Instructions for the task:
Quote the newsletter excerpt below from "Let’s get real." to "who were not.".

Excerpted passage:
From Letters From and American by Heather Cox Richardson, daily newsletter, June 22, 2023

********************

There are many smart people who are talking about Trump's 2 big lies (as of now) Try the newsletter from Robert Reich today (June 22, 2023) which says:

America is heading into a presidential election in which Donald Trump is basing his candidacy on two Big Lies — that President Biden stole the 2020 election from him, and that Biden is orchestrating a prosecutorial witch hunt against him.

And: 

Let’s get real. Trump’s Big Lie isn’t over. It’s metastasized into his bid for reelection, along with Big Lie #2. Trump and most Republican lawmakers are using these Big Lies to gain money and votes for 2024.

The direct harms to the public are not receding. They’re compounding.

Worse, Big Lies on social media are magnified through algorithms that give viewers vast multiples of them.

One study found that users who were already skeptical of election results were shown three times as many election denial videos as those who were not.

Not long ago I spoke with a Trump supporter who told me he believed the 2020 election was stolen and that Biden’s “deep state” was persecuting Trump. I asked him why he believed these things. He responded, “Are you kidding? I see and hear it everywhere.”

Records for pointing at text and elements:

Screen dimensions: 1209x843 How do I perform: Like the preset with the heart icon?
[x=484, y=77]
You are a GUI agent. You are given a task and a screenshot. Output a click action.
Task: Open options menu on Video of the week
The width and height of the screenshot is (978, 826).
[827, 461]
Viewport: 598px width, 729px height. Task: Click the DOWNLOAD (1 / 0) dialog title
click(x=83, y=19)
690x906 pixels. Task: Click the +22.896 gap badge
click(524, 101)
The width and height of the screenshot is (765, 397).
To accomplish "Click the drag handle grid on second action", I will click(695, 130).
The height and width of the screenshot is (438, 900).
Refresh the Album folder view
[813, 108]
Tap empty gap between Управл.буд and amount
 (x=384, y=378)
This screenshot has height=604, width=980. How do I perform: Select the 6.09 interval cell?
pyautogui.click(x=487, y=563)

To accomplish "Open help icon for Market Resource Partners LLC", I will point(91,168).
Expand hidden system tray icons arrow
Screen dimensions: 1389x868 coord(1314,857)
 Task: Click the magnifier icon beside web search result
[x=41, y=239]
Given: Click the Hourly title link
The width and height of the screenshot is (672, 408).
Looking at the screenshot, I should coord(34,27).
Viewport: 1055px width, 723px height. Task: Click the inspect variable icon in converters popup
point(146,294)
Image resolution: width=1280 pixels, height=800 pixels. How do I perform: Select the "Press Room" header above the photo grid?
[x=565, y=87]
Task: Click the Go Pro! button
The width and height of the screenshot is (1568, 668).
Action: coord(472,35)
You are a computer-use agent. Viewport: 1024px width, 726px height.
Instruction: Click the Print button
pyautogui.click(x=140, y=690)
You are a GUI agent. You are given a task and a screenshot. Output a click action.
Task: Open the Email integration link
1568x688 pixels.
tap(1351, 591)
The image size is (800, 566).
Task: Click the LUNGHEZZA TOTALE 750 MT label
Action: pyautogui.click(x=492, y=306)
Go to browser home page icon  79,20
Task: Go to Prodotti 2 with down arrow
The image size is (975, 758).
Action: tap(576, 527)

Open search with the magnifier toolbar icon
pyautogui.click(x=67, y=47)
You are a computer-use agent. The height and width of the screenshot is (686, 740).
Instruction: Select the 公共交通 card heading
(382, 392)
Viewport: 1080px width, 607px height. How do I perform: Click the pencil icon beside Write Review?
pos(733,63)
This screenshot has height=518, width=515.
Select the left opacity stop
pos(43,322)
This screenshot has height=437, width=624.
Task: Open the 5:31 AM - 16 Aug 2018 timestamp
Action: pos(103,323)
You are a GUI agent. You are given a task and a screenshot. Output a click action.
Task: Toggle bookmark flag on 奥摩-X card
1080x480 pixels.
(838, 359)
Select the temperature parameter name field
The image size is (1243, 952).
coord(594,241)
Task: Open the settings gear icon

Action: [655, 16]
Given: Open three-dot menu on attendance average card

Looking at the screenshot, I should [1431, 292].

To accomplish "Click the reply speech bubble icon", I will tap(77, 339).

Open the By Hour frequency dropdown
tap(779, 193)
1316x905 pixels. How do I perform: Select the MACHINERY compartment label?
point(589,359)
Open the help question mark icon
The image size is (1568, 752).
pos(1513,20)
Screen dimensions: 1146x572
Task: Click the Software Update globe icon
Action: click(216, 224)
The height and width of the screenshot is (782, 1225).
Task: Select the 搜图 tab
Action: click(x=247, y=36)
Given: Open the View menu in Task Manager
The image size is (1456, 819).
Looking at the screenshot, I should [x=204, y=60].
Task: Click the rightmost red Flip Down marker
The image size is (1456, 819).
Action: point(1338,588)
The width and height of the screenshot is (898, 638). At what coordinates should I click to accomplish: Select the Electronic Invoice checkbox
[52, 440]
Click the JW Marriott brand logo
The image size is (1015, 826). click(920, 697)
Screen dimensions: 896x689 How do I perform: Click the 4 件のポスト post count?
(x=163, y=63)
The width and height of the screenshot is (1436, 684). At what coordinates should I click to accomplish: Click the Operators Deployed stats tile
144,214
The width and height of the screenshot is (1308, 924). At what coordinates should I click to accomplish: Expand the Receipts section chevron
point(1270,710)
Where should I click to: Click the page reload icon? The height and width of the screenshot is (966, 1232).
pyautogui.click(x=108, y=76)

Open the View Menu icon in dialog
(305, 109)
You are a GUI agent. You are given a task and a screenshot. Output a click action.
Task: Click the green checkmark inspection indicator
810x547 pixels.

Written reply:
Let’s get real. Trump’s Big Lie isn’t over. It’s metastasized into his bid for reelection, along with Big Lie #2. Trump and most Republican lawmakers are using these Big Lies to gain money and votes for 2024.

The direct harms to the public are not receding. They’re compounding.

Worse, Big Lies on social media are magnified through algorithms that give viewers vast multiples of them.

One study found that users who were already skeptical of election results were shown three times as many election denial videos as those who were not.